Une situation en amélioration pour les albinos
Les personnes atteintes d’albinisme subissent moins de discriminations qu’auparavant, notamment grâce aux campagnes de sensibilisation qui ont contribué à faire évoluer les mentalités. Cependant, elles restent confrontées à des difficultés économiques qui compliquent l’accès aux soins et aux traitements essentiels.
Hadjiratou Bah est la présidente de l'Union pour le Bien-être des Personnes Atteintes d'Albinisme de Guinée (UBPAG). Elle constate que la prise en charge des affections dermatologiques s’est améliorée au cours des deux dernières années grâce à un budget voté par le CNT. « Ce financement permet la gratuité de certains traitements contre le cancer de la peau et de certaines consultations », indique-t-elle.
Hadjiratou Bah
Cependant, l’activiste estime que des efforts supplémentaires doivent être faits, notamment en renforçant la formation des agents de santé pour qu'ils puissent détecter précocement les affections dermatologiques liées à l’albinisme. « Il faudrait que des consultations dermatologiques et ophtalmologiques soient organisées une à deux fois par an sur tout le territoire national, afin d’assurer un suivi médical efficace », plaide Hadjiratou Bah.

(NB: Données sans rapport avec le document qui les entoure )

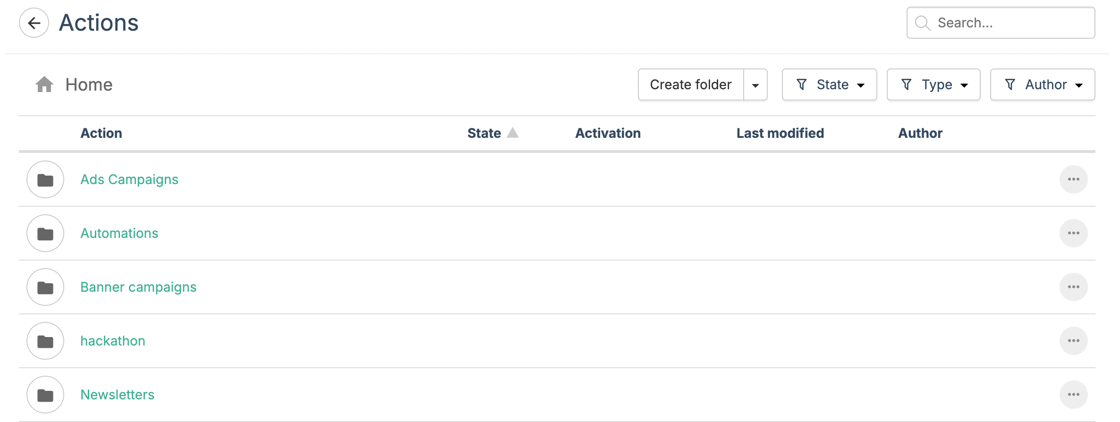Click the Home house icon
Image resolution: width=1120 pixels, height=422 pixels.
(x=44, y=85)
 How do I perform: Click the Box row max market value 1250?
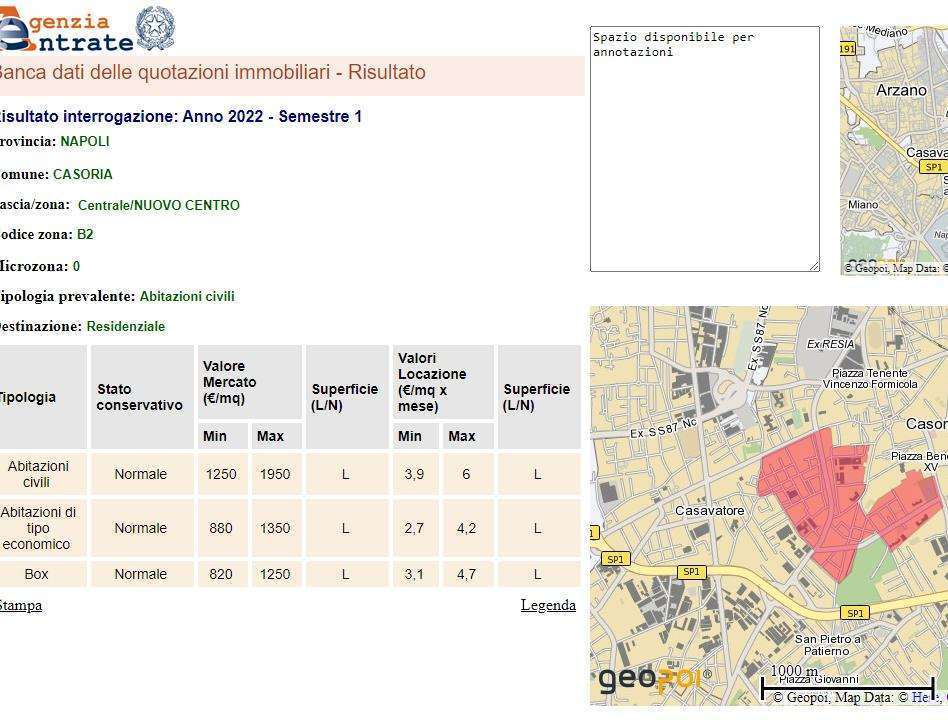pos(274,574)
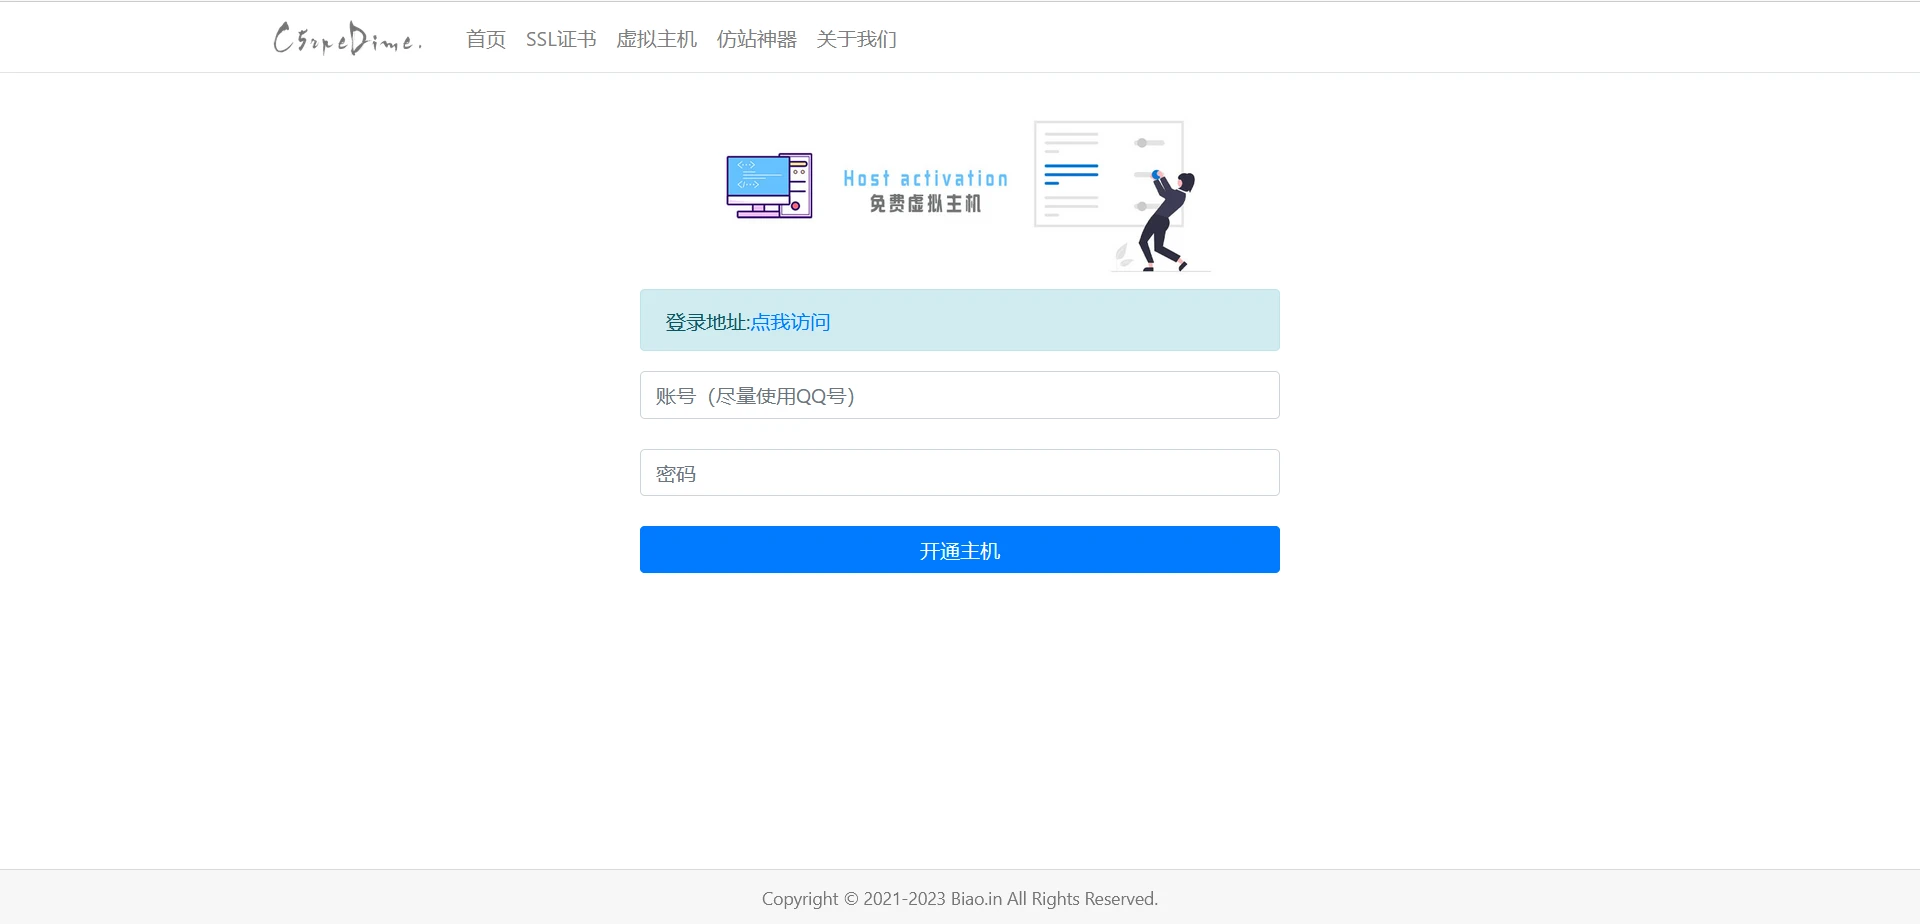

Des engagements gouvernementaux encore insuffisants
Les autorités guinéennes ont identifié plusieurs lacunes lors de leurs missions d’immersion. Le ministre de la Santé a notamment constaté l’absence de services de dermatologie dans les infrastructures sanitaires de l’intérieur du pays. Ce qui complique la prise en charge des personnes, notamment celles atteintes d’albinisme.
Mamadouba Bangoura, chef de division handicap à la Direction nationale des personnes vulnérables du ministère de la Promotion Féminine, de l’Enfance et des Personnes Vulnérables (MPFEPV), assure que des mesures sont en train d’être prises. « Des aménagements spécifiques (parkings, rampes, ascenseurs) sont progressivement installés dans les bâtiments publics et ministériels. Le ministère fait de la santé des personnes vulnérables une priorité. C’est dans ce cadre que le projet de loi portant promotion et protection des personnes handicapées qui vient d'être validé en Conseil de ministres institue une carte de personnes handicapées. Elle donne droit à son titulaire à la gratuité ou au tarif réduit pour les soins médicaux (...) Le ministère facilite la prise en charge sanitaire des personnes handicapées comme le CNO (Centre National d’Orthopédie) et le Fonds de développement social et de l’indigence (FDSI). Aussi, le ministère offre à certaines occasions des kits sanitaires aux personnes handicapées », explique-t-il lors d’un entretien téléphonique avec la rédaction d’IdimiJam.com.
Mais pour le moment, ces mesures restent limitées. C’est pourquoi les autorités prévoient de renforcer leur engagement en partenariat avec les ONG, afin d’étendre ces initiatives à tout le pays et d’offrir une véritable inclusion aux personnes vulnérables.